Indu Jaiswal did her MSc in Microbiology from Chattrapati Sahuji Maharaj University, India. She is currently pursuing PhD and appointed as a Research Assistant in the Department of Microbiology at King Georges Medical University, India. She was awarded with Best poster award in Bacteriology in Up Microcon, Subharti Medical College, UP, India. Her area of research interest is Molecular Microbiology.
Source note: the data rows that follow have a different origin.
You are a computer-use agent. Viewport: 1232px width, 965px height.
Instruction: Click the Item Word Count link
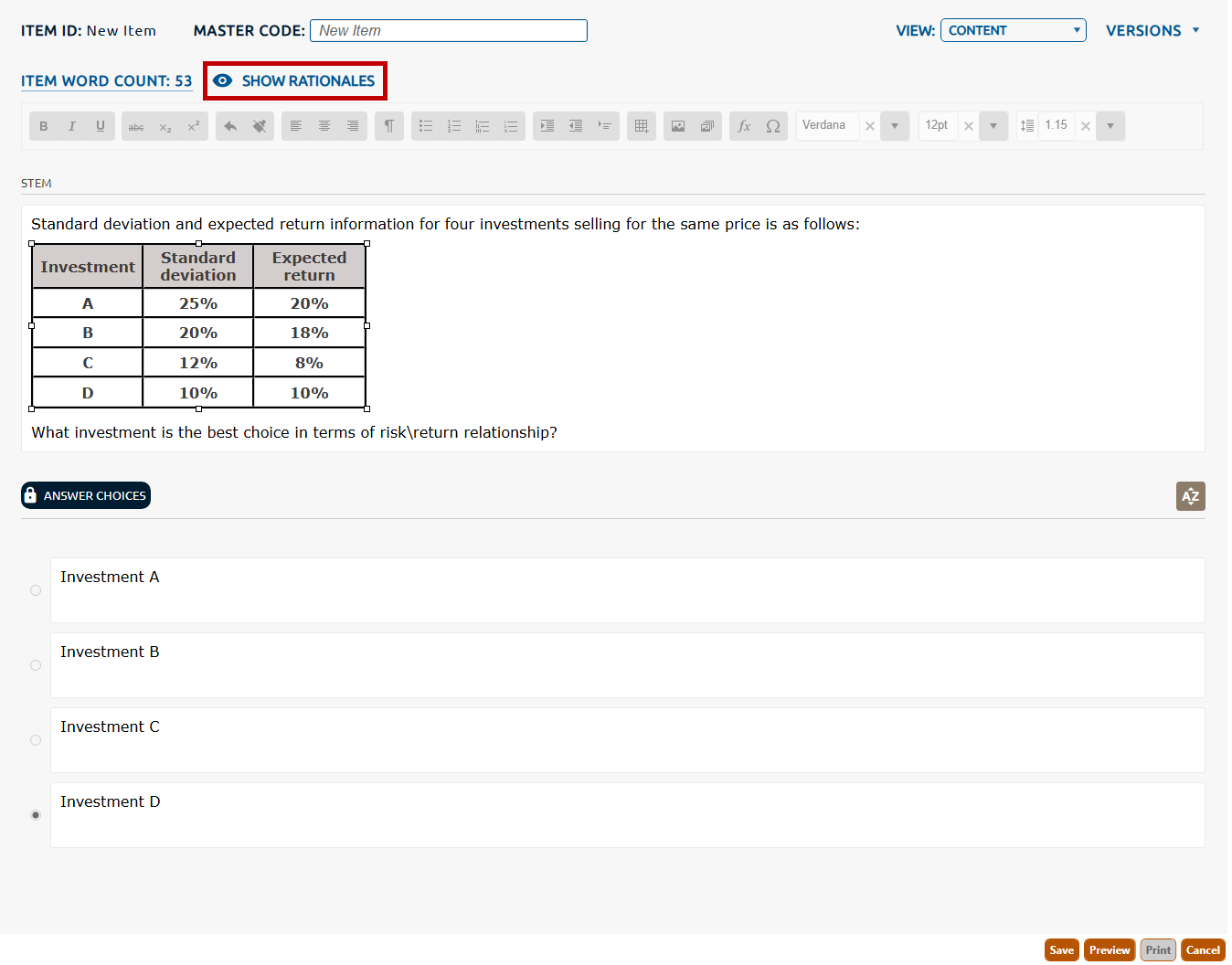click(x=106, y=81)
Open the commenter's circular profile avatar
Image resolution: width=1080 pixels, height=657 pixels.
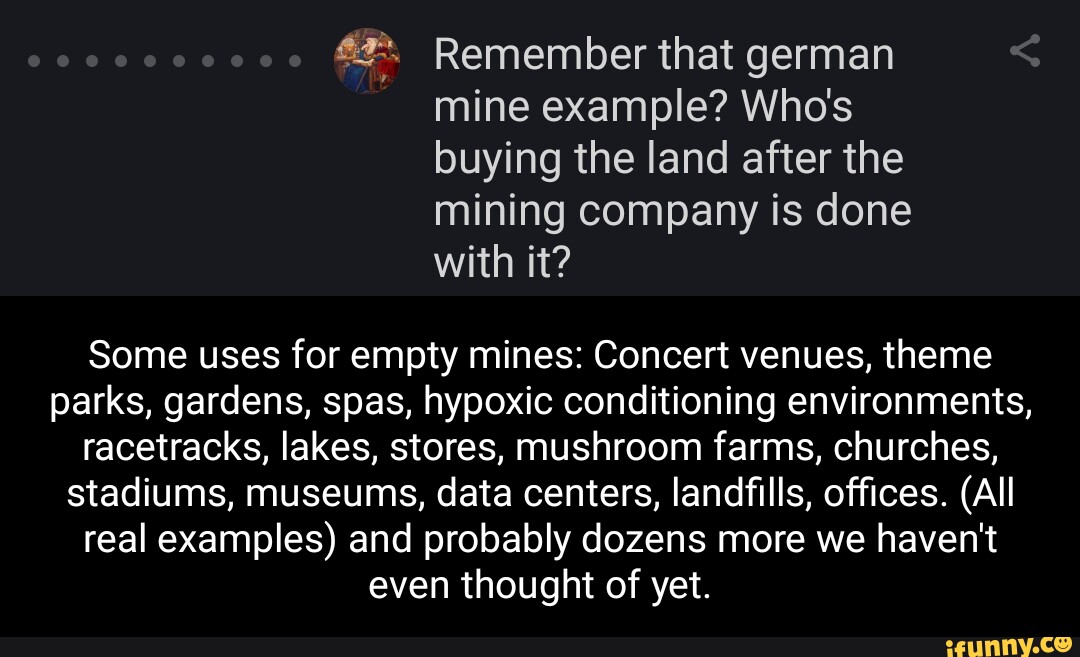click(366, 60)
From the last five decades, isoniazid (INH) is one of the main first line anti-tubercular drugs used for the treatment of tuberculosis (TB) and the steady increase of resistance against this compound worldwide is alarming. Catalase-peroxidase (KatG) is an enzyme required for activation of this drug and their ultimate target is InhA enzyme, involved in cell wall synthesis in Mycobacterium tuberculosis. Mutations in KatG and inhA genes are most targeted region for INH resistance. The aim of this study was to determine the frequency of katG & inhA gene mutations and its correlation with minimal inhibitory concentration (MIC) of INH drug in clinical isolates of Mtb from North India. The conventional proportional method was used to determine drug susceptibility test and level of INH resistance was confirmed by MIC in 71 isolates of M. tuberculosis. DNA extraction, KatG & inhA gene amplification, and DNA sequencing analysis were performed. Of 50 INH resistant isolates, 86% showed change at katG codon 315, 80% showing Ser-Thr change, one (2%) each showing Ser-Ile and Ser-Asn change separately. One (2%) isolate had 2 mutations, katG 315 (Ser-Thr) with change at codon 94 (Ser-Ala) inhA, 6 (12%) isolates did not show any change in studied gene segments. One (2%) isolate with mutation in katG codon 299. Conclusively, theKatG315 (Ser-Thr) mutation is most frequent and associated with high level of INH resistance. However, extremely low frequency of mutation at codon 94 (Ser-Ala) in structural region of inhA gene decreases their contribution in INH drug resistance.